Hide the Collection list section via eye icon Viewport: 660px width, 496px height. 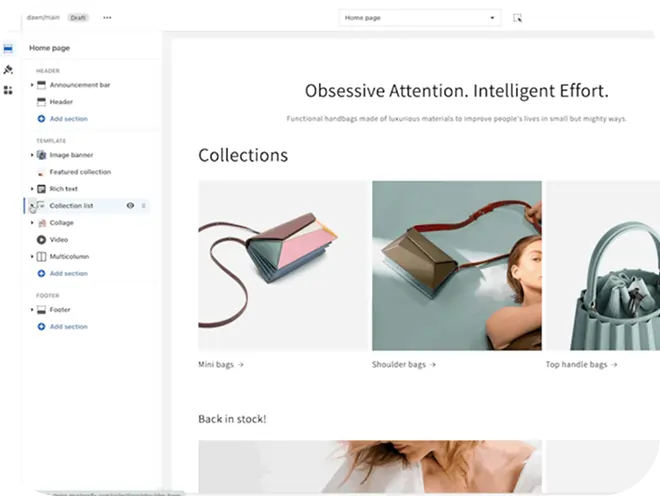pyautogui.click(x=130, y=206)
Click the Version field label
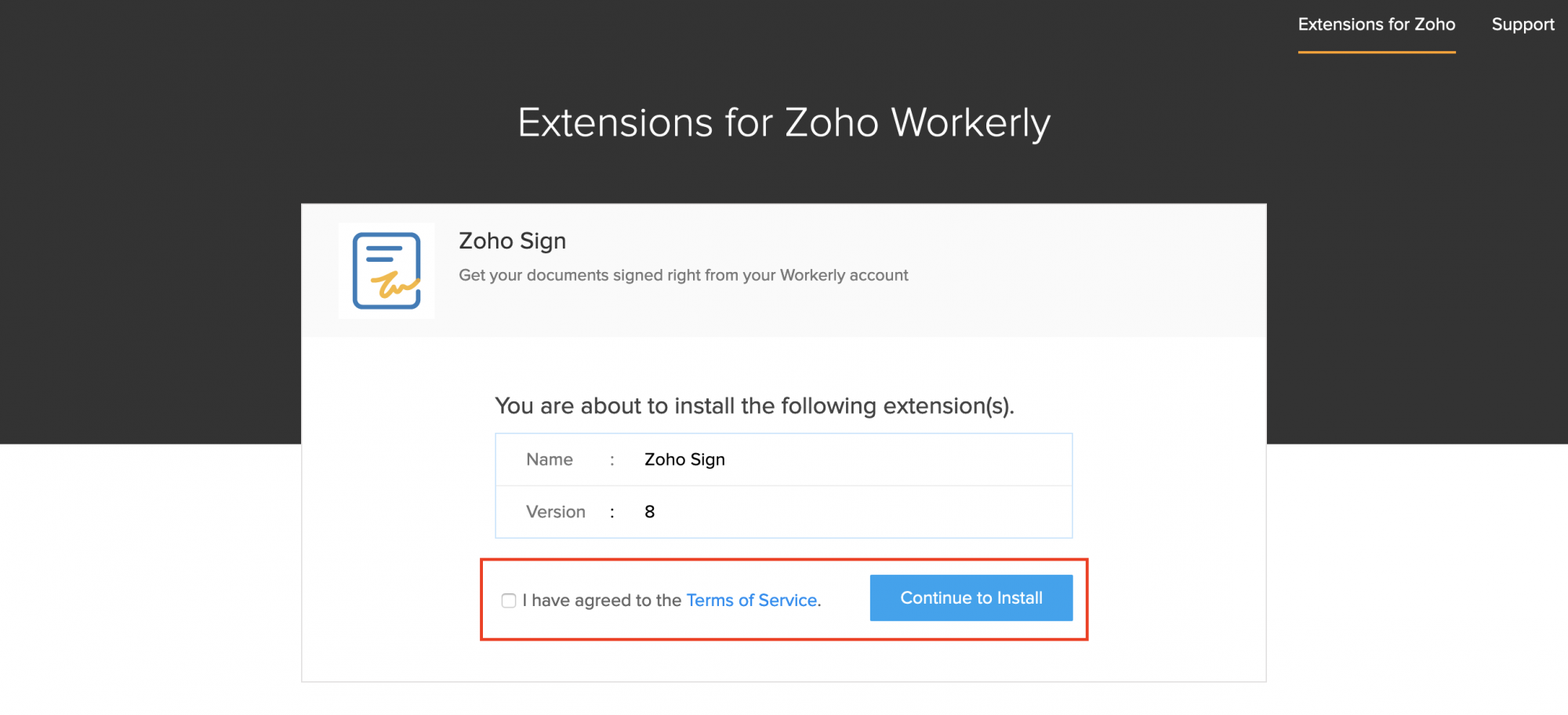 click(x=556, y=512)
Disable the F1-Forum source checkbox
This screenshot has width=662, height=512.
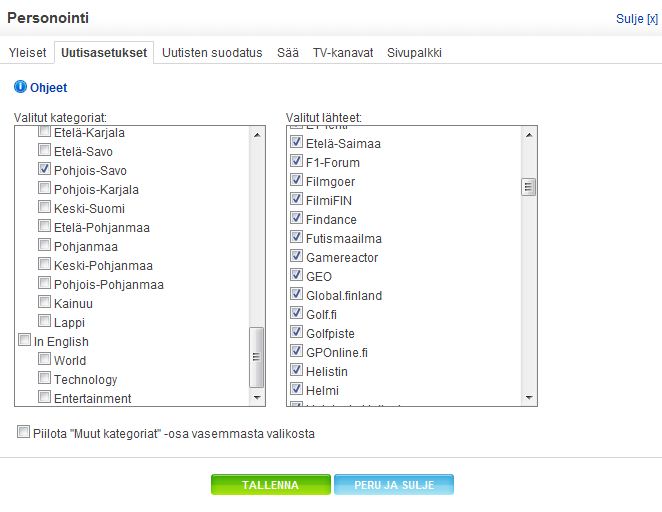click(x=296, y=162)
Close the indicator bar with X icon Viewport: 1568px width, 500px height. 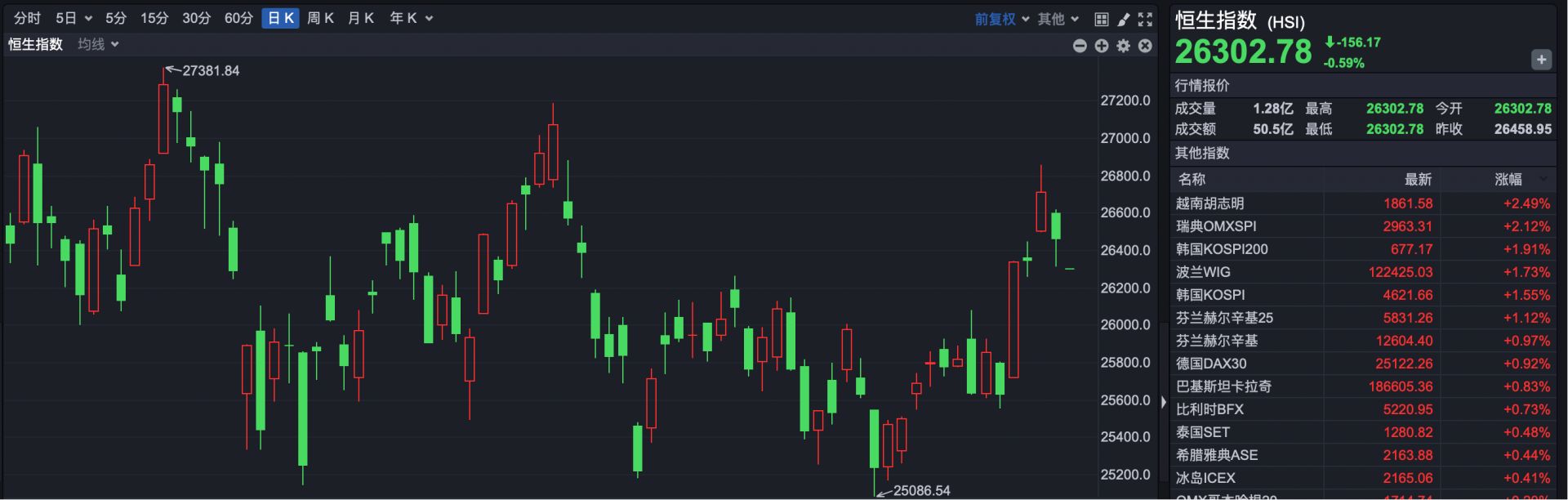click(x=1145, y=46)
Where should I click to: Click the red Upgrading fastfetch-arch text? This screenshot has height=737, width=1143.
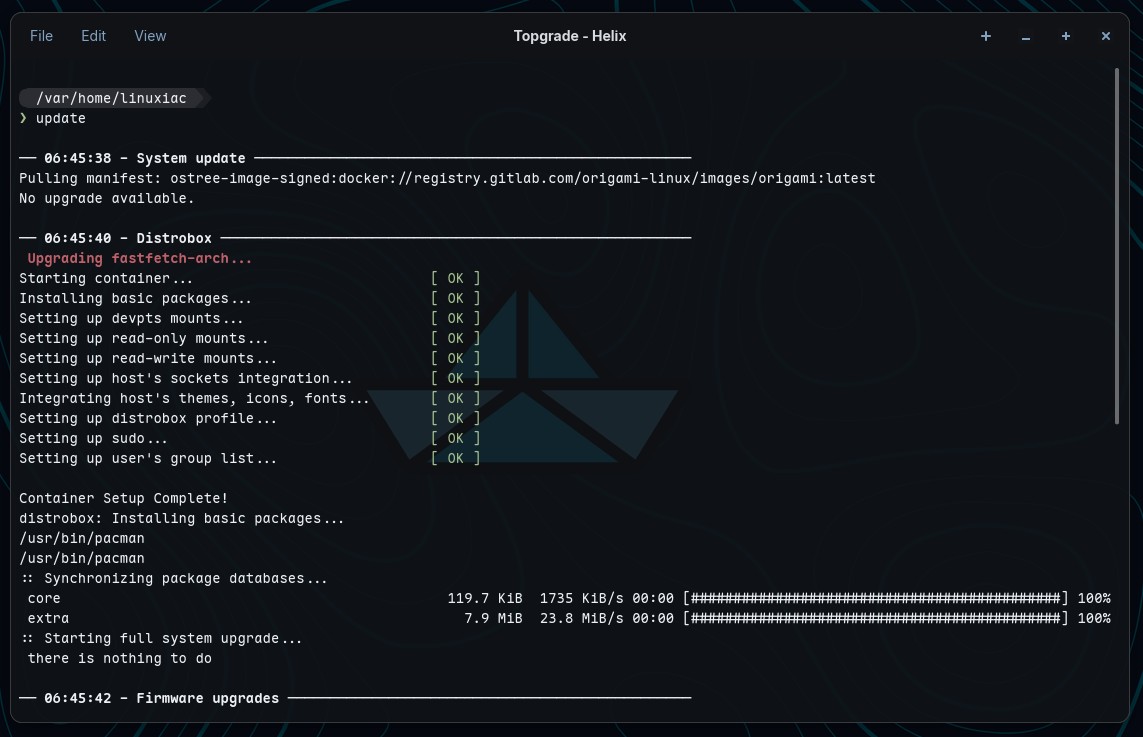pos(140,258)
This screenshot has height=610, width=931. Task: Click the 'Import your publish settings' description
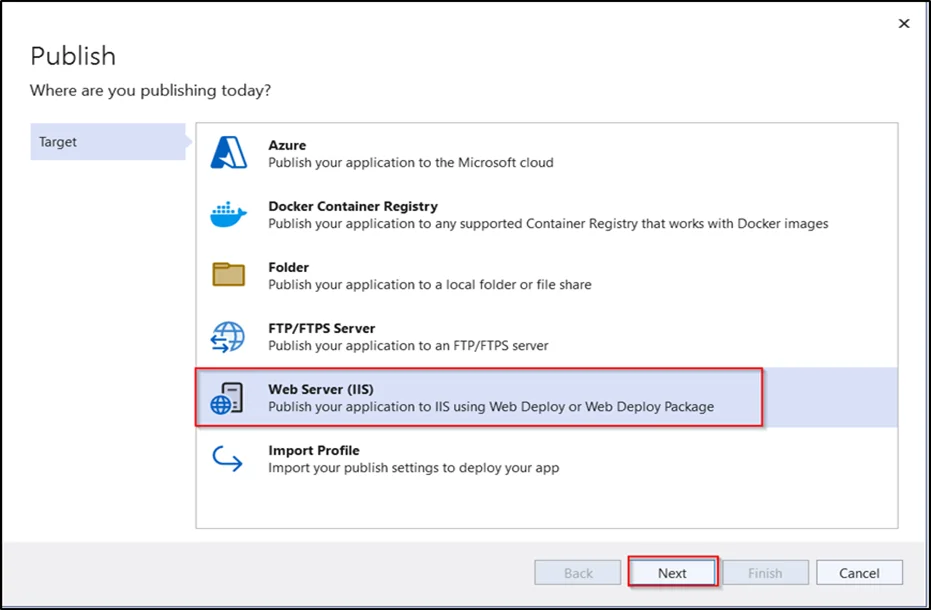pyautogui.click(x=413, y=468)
● ● ● ●
▸ **WHAT NEEDS TO BE DONE**
Scale everything from the line containing "This screenshot has height=610, width=931." down to the end of the entries, both included, by writing those lines again with their requests and multiplying every coordinate in the answers by 1.8, rounded to whole numbers with halves going up. Leave the pictures out of your answer.

▸ **ANSWER IN FULL**
This screenshot has height=610, width=931. Task: Click the 'Import your publish settings' description
pyautogui.click(x=743, y=842)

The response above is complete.